“The Indispensable Conditions for Religious Conviction” by Manshi Kiyozawa
Citation
Kiyozawa, Manshi. “The Indispensable Conditions for Religious Conviction.” December Fan: The Buddhist Essays of Manshi Kiyozawa, translated by Nobuo Haneda, Shinshu Center of America, 2014, pp. 19–23.
Quotes
- species:
- themes:
Collations
- Religious conviction is the inner peace gained by relying on that which transcends man.
- Religious conviction is achieved by completely detaching oneself from all forms of dependence and reliance on self-efforts.
- To attain religious conviction, one should depend solely on religion.
- To attain religious conviction, one should pursue renunciation of self and all other concerns to focus solely on religion.
- One doesn't have to be a hermit or a monk. One can continue engaging with the world, but a person with religious conviction has a mind independent of all other concerns and focused solely on Amida. That person is not distracted nor disturbed.
- Love and revere all things. There is nothing in the world to detest or despise. This world is the best possible one.
- A person who has attained religious conviction is a free person, for whom nothing is an obstacle.

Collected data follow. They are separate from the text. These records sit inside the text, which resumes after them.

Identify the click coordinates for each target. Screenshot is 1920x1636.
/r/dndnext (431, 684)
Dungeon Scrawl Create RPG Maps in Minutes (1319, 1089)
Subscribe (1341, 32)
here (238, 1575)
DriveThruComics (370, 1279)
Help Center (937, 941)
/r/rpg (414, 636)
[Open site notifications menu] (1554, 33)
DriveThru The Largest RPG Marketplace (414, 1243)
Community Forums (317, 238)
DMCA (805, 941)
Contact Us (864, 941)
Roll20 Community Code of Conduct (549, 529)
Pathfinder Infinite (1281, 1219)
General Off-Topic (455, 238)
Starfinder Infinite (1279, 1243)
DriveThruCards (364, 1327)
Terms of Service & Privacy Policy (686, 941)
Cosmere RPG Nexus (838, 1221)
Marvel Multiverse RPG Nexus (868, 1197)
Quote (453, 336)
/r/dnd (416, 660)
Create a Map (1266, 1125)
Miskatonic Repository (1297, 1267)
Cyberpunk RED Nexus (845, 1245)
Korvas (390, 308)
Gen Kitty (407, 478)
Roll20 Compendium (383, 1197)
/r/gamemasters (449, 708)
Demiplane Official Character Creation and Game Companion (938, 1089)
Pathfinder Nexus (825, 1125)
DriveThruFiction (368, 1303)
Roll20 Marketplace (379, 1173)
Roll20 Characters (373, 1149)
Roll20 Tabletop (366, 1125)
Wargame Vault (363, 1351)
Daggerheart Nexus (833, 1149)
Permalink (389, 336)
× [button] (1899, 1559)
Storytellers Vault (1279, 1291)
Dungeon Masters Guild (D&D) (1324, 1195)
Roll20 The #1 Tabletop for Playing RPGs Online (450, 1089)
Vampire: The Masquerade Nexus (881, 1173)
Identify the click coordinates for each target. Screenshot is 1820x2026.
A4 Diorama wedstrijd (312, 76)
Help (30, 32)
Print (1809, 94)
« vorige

- When a person attains religious conviction, everything he does becomes religion.
My thoughts
The main point here is complete faith to Amida, which is Weiman and Dewey's God. That super human power will do what it does. To recognize this is to say that whatever we are doing is simply part of that larger process. We couldn't see our efforts as that thing that changes this power beyond us. To do so is to be disturbed and distracted and to put too much power on the self. The self is there but it is a powerless self compared to Nature, Amida, or God. To have full faith on Other Power means to shift our perspective on everything that we do. Everything we do is simply in accordance to that larger process of life. The world is good as it is.